■ **Problem requirements**: Repeat the lines of the data that follow, please, starting at the first and stopping after the one with "Click the W170mm".
- Opening Delimiter -
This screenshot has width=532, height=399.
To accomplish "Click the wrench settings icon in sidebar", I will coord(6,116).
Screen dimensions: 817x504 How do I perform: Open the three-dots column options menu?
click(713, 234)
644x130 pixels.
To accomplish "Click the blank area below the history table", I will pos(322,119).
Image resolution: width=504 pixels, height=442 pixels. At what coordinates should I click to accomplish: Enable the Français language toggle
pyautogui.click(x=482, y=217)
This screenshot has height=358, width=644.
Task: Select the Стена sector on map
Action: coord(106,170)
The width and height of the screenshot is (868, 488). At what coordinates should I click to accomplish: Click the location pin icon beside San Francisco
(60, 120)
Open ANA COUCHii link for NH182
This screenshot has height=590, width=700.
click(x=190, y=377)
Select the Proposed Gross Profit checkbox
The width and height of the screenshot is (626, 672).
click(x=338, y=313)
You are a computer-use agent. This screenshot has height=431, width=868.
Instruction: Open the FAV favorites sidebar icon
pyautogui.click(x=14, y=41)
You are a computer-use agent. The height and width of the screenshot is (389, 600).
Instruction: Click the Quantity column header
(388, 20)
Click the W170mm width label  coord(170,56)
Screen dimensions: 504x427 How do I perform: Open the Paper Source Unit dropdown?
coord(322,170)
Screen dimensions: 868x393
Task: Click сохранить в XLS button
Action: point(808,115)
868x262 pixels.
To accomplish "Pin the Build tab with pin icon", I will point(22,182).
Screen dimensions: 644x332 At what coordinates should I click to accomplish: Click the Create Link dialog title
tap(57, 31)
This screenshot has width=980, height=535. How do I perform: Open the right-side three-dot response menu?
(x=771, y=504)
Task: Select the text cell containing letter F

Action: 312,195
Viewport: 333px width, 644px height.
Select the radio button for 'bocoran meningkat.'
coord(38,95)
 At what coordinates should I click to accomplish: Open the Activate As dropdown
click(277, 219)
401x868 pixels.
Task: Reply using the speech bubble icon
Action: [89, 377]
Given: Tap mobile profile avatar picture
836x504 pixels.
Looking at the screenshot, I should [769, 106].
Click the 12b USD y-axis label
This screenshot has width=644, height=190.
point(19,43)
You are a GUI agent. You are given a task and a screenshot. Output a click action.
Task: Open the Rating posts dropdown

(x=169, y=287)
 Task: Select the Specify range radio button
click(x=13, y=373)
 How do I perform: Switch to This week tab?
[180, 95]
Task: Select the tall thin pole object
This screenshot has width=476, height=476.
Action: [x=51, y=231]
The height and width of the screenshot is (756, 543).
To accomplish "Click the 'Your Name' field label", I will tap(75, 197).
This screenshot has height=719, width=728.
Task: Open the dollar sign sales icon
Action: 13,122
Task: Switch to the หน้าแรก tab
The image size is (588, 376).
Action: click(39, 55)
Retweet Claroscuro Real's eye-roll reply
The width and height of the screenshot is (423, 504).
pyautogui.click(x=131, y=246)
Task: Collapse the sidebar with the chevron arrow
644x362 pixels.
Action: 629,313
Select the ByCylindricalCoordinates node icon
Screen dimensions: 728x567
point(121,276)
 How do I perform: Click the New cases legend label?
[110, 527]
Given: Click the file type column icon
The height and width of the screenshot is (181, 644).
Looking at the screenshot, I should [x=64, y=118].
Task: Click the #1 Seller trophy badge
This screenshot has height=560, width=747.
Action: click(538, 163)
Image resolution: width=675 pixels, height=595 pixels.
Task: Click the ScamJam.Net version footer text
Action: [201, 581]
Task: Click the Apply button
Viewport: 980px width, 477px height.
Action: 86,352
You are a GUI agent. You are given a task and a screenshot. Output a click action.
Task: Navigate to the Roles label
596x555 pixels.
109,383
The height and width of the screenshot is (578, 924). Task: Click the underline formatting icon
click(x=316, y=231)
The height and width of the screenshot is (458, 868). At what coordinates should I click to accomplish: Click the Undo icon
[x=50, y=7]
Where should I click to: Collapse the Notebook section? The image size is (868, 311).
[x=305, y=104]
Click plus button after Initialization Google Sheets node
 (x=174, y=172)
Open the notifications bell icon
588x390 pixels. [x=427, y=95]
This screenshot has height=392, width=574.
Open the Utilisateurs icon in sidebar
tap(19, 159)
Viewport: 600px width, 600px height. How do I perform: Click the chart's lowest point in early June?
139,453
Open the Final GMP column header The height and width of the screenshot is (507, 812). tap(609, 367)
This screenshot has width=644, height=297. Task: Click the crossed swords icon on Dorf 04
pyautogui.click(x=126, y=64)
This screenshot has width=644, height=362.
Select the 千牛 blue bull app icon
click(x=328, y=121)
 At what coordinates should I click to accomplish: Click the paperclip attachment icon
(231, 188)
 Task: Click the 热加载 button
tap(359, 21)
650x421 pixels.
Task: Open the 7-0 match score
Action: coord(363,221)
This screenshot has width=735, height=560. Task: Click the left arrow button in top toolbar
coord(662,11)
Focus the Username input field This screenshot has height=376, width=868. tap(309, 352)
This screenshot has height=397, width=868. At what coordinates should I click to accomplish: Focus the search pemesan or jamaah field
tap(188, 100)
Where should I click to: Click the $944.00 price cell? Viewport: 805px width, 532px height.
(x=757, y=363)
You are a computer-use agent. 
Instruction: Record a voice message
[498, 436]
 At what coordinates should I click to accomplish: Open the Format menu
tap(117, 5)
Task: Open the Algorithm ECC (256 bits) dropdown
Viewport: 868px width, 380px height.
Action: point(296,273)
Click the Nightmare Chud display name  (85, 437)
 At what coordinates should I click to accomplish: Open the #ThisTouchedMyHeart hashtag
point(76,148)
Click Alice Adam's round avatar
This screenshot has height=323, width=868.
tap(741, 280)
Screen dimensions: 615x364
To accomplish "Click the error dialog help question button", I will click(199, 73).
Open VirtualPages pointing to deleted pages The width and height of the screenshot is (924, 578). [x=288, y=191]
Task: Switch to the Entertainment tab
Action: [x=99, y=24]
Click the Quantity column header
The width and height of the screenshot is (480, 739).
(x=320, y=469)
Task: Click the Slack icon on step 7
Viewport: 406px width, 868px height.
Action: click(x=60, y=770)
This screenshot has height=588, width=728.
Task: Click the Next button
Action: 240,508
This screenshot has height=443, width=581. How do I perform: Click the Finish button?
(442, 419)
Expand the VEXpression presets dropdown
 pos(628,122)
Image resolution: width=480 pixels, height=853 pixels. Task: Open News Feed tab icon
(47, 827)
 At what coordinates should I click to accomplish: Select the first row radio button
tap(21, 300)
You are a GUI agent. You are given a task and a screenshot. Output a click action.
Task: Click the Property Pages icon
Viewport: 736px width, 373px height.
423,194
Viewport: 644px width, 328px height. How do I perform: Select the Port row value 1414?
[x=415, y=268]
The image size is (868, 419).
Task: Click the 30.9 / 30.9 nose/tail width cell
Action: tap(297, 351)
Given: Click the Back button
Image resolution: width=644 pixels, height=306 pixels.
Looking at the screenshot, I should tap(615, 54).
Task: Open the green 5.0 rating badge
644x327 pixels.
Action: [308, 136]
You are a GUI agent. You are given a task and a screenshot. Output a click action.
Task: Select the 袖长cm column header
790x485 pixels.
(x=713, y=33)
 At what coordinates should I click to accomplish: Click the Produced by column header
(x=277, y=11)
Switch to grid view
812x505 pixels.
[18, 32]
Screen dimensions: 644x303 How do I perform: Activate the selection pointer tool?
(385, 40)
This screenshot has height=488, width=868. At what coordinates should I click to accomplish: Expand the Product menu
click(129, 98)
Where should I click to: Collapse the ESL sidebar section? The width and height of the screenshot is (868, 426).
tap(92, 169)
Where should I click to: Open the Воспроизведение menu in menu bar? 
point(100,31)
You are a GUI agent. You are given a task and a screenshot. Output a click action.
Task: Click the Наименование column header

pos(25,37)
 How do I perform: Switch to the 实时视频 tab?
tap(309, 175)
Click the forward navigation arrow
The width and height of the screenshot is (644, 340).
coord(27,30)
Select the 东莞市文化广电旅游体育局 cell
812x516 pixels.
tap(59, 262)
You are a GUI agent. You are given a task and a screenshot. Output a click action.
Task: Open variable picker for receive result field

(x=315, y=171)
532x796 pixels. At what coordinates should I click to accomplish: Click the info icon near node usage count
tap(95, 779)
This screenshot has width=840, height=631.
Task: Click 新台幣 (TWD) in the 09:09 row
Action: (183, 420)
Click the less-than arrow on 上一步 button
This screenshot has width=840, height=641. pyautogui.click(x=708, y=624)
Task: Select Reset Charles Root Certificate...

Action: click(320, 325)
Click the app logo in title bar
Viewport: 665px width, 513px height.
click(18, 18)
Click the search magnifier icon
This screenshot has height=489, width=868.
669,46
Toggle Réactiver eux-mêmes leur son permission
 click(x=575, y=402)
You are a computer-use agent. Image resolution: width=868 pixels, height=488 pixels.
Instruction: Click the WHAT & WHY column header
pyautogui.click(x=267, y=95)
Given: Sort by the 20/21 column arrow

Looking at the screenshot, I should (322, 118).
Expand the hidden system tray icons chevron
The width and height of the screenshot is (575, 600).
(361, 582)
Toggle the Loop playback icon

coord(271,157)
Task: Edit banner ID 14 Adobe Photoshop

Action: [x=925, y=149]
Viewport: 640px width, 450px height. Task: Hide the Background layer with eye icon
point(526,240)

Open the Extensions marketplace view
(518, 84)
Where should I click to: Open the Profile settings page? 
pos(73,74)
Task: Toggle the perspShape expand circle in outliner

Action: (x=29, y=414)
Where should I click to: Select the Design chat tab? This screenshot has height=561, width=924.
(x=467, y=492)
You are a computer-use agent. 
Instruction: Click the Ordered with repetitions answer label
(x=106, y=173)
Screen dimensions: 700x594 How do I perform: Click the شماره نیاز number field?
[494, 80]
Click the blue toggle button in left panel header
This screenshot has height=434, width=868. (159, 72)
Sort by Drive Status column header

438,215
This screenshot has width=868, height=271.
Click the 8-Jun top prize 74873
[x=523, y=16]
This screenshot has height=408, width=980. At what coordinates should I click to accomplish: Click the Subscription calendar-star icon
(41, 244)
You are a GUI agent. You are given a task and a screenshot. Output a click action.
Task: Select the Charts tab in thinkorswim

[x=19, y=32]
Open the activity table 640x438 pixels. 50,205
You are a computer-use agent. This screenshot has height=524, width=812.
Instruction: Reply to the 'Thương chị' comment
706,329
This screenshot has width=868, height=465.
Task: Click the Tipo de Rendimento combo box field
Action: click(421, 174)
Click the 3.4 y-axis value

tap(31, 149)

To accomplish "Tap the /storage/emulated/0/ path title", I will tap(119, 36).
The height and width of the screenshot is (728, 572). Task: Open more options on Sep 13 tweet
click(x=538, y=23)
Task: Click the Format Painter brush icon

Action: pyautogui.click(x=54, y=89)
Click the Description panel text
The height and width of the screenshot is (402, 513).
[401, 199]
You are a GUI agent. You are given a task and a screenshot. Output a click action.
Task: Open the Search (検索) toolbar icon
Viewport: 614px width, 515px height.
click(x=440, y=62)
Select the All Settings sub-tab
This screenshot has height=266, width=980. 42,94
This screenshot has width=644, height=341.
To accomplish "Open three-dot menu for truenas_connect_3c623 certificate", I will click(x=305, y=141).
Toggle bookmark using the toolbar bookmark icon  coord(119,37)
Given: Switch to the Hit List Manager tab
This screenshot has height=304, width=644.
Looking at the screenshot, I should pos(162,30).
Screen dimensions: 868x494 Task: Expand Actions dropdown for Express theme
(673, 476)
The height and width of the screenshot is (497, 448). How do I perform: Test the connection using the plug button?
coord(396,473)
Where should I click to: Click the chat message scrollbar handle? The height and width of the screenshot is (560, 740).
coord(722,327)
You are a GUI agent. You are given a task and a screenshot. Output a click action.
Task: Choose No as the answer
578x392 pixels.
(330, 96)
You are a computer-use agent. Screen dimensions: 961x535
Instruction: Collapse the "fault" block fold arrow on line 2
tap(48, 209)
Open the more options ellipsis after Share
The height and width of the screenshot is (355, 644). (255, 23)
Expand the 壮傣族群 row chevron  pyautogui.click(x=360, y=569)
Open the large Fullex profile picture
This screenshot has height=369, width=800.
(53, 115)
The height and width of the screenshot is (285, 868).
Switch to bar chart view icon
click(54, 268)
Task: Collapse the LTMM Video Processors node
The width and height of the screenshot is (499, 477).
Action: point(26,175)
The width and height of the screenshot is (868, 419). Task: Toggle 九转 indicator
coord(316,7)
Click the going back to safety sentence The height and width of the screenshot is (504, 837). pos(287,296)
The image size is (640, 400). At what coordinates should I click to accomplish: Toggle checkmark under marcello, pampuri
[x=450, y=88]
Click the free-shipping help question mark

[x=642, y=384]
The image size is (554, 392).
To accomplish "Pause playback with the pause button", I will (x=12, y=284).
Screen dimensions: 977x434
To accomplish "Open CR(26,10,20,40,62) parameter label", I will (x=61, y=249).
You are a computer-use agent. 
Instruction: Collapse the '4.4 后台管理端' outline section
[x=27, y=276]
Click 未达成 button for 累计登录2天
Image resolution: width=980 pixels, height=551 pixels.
- Closing Delimiter -
■ **Result for this task**:
This screenshot has width=532, height=399.
To accomplish "Click the wrench settings icon in sidebar", I will coord(6,116).
Screen dimensions: 817x504 How do I perform: Open the three-dots column options menu?
click(713, 234)
644x130 pixels.
To accomplish "Click the blank area below the history table", I will pos(322,119).
Image resolution: width=504 pixels, height=442 pixels. At what coordinates should I click to accomplish: Enable the Français language toggle
pyautogui.click(x=482, y=217)
This screenshot has height=358, width=644.
Task: Select the Стена sector on map
Action: coord(106,170)
The width and height of the screenshot is (868, 488). At what coordinates should I click to accomplish: Click the location pin icon beside San Francisco
(60, 120)
Open ANA COUCHii link for NH182
This screenshot has height=590, width=700.
click(x=190, y=377)
Select the Proposed Gross Profit checkbox
The width and height of the screenshot is (626, 672).
click(x=338, y=313)
You are a computer-use agent. This screenshot has height=431, width=868.
Instruction: Open the FAV favorites sidebar icon
pyautogui.click(x=14, y=41)
You are a computer-use agent. The height and width of the screenshot is (389, 600).
Instruction: Click the Quantity column header
(388, 20)
Click the W170mm width label  coord(170,56)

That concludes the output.